Carolina Hurricanes coach Bill Peters often speaks of his group-of-eight defensemen, indicating strength in the number.
All eight played in the NHL last season, Peters will say. All eight wanted to be there this season, ratcheting up competition in training camp, and the eight are on the Canes’ roster.
But Peters said he is loath to dress seven in games. Of the six who do play, the top four probably will log the most minutes, he said.
Andrej Sekera and Justin Faulk are the Canes’ top two. And then? Hard to say.
“I think they’ll have a tough time,” NBC hockey analyst Pierre McGuire said of the Canes. “I don’t think you can win with Andrej Sekera and Justin Faulk as 1-2 on defense and that’s basically what they’re looking at right now.
“I just don’t know if there’s enough depth on defense. Sekera and Faulk are good players but not a 1-2 in the NHL.”
Sekera, in his first season with the Canes, set career highs in goals (11), assists (33) and shots (142), and was second on the team with a plus-4 rating in 2013-2014. A lot of defensemen in the league would have taken those numbers.
Asked if he felt the need to match that output this season, Sekera said, “I don’t put pressure on myself. I just want to play hard every game and see where that will take me. I know what I am capable of.”
Faulk, 22, will look to take the next step in a career that has been trending upward. He won an NCAA championship as a freshman at Minnesota-Duluth, played for the U.S. in World Championships and then on Team USA in the 2014 Sochi Olympics, and now wants to help the Hurricanes end their playoff drought in his fourth season as an NHL regular.
But Sekera, 28, believes the group of defensemen all can contribute, can combine to get the job done.
“We’re all experienced in the league and everybody knows what they can bring to the table,” he said.

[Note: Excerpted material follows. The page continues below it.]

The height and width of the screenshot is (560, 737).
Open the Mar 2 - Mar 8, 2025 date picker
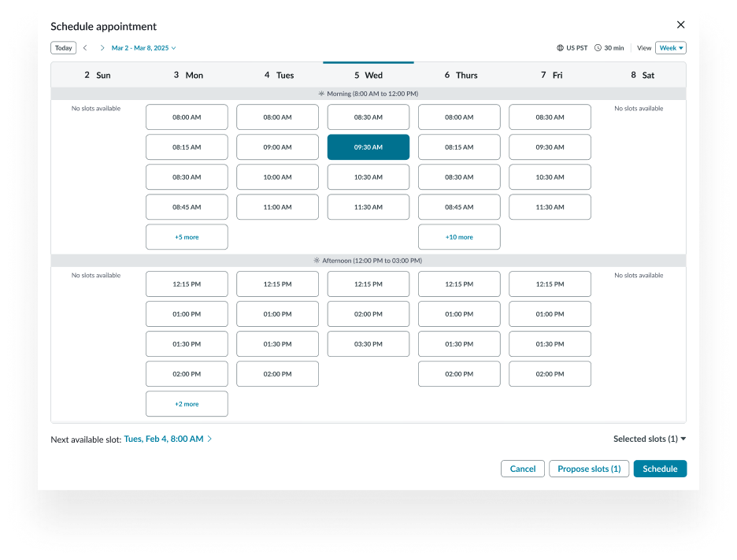pyautogui.click(x=143, y=48)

Ron Hainsey, who signed a three-year extension with the Canes, is beginning his 12th NHL season. Not a flashy type, he’s steady and dependable, playing all 82 games last season.
Tim Gleason has a physical edge to his play – an edge he appeared to lose last season, when he was traded by Carolina to the Toronto Maple Leafs. But Gleason is back, signed as a free agent to a one-year contract, and appears to be re-energized under Peters.
Veteran Jay Harrison and Brett Bellemore give Peters size, and John-Michael Liles and Ryan Murphy are good puck-handlers who can quarterback the power play. Faulk, Murphy and Bellemore are right-handed shooters.
Hainsey and Liles are the oldest at 33, and Murphy, 21, the youngest.
“It’s a good group, an underrated group probably,” Peters said. “There’s a lot of different personalities and different types of players. There’s puck-movers, you’ve got some competitive guys, you’ve got some big guys with good sticks.”
Hainsey said the Canes have options, that there will be two defensemen each game “waiting in the wings looking to show what they can do.”
“The other side of it is you go through the unluckiness of the year, eight to sometimes 12 defensemen will play depending on injuries,” Hainsey said. “You need a lot of guys to get through an 82-game year. We’ll need everybody along the way to get the job done.”
In Wednesday’s practice, the blue-line pairs were Sekera-Faulk, Hainsey-Liles, Harrison-Gleason and Bellemore-Murphy. Peters also has looked at other combos in camp.
“It’s been a nice competition, guys trying to do what they do best and not get out of your comfort zone too much,” Liles said. “If you’re a puck-mover, be a puck-mover. If you’re a stay-at-home, be a stay-at home. Do what you do best.”
“It’s a well-rounded group, top to bottom.”